*THE DATA*.

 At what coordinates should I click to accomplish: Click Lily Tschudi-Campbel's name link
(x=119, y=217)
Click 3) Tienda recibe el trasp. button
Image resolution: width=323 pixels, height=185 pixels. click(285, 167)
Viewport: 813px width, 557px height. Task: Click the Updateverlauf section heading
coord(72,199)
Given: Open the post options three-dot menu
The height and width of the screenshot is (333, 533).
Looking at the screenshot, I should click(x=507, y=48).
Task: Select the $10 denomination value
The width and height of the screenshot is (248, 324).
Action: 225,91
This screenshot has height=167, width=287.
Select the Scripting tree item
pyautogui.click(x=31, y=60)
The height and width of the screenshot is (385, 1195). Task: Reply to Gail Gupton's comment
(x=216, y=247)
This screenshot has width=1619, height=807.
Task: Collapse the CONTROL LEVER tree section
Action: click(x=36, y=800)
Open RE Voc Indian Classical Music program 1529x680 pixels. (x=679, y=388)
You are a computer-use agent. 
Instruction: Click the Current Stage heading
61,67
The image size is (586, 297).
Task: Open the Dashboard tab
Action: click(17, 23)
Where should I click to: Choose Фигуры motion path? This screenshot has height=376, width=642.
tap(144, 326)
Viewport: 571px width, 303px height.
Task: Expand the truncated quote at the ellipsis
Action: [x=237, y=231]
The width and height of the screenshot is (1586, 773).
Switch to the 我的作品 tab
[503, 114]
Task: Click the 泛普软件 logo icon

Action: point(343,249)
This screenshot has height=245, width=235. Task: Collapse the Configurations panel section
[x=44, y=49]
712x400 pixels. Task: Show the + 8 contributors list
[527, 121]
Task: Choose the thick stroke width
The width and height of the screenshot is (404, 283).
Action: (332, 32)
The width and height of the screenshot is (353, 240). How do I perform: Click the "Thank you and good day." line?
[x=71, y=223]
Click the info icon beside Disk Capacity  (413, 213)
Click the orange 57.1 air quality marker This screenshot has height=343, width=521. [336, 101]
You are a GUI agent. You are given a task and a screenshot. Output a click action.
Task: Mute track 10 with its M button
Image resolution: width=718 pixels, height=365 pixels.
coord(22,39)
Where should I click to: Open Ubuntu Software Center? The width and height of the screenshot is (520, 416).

*WORK TASK*.
The records above should be returned exactly.

*EXPECTED OUTPUT*.
 At what coordinates should I click to accomplish: Click Lily Tschudi-Campbel's name link
(x=119, y=217)
Click 3) Tienda recibe el trasp. button
Image resolution: width=323 pixels, height=185 pixels. click(285, 167)
Viewport: 813px width, 557px height. Task: Click the Updateverlauf section heading
coord(72,199)
Given: Open the post options three-dot menu
The height and width of the screenshot is (333, 533).
Looking at the screenshot, I should click(x=507, y=48).
Task: Select the $10 denomination value
The width and height of the screenshot is (248, 324).
Action: 225,91
This screenshot has height=167, width=287.
Select the Scripting tree item
pyautogui.click(x=31, y=60)
The height and width of the screenshot is (385, 1195). Task: Reply to Gail Gupton's comment
(x=216, y=247)
This screenshot has width=1619, height=807.
Task: Collapse the CONTROL LEVER tree section
Action: click(x=36, y=800)
Open RE Voc Indian Classical Music program 1529x680 pixels. (x=679, y=388)
You are a computer-use agent. 
Instruction: Click the Current Stage heading
61,67
The image size is (586, 297).
Task: Open the Dashboard tab
Action: click(17, 23)
Where should I click to: Choose Фигуры motion path? This screenshot has height=376, width=642.
tap(144, 326)
Viewport: 571px width, 303px height.
Task: Expand the truncated quote at the ellipsis
Action: [x=237, y=231]
The width and height of the screenshot is (1586, 773).
Switch to the 我的作品 tab
[503, 114]
Task: Click the 泛普软件 logo icon

Action: point(343,249)
This screenshot has height=245, width=235. Task: Collapse the Configurations panel section
[x=44, y=49]
712x400 pixels. Task: Show the + 8 contributors list
[527, 121]
Task: Choose the thick stroke width
The width and height of the screenshot is (404, 283).
Action: (332, 32)
The width and height of the screenshot is (353, 240). How do I perform: Click the "Thank you and good day." line?
[x=71, y=223]
Click the info icon beside Disk Capacity  (413, 213)
Click the orange 57.1 air quality marker This screenshot has height=343, width=521. [336, 101]
You are a GUI agent. You are given a task and a screenshot. Output a click action.
Task: Mute track 10 with its M button
Image resolution: width=718 pixels, height=365 pixels.
coord(22,39)
Where should I click to: Open Ubuntu Software Center? The width and height of the screenshot is (520, 416).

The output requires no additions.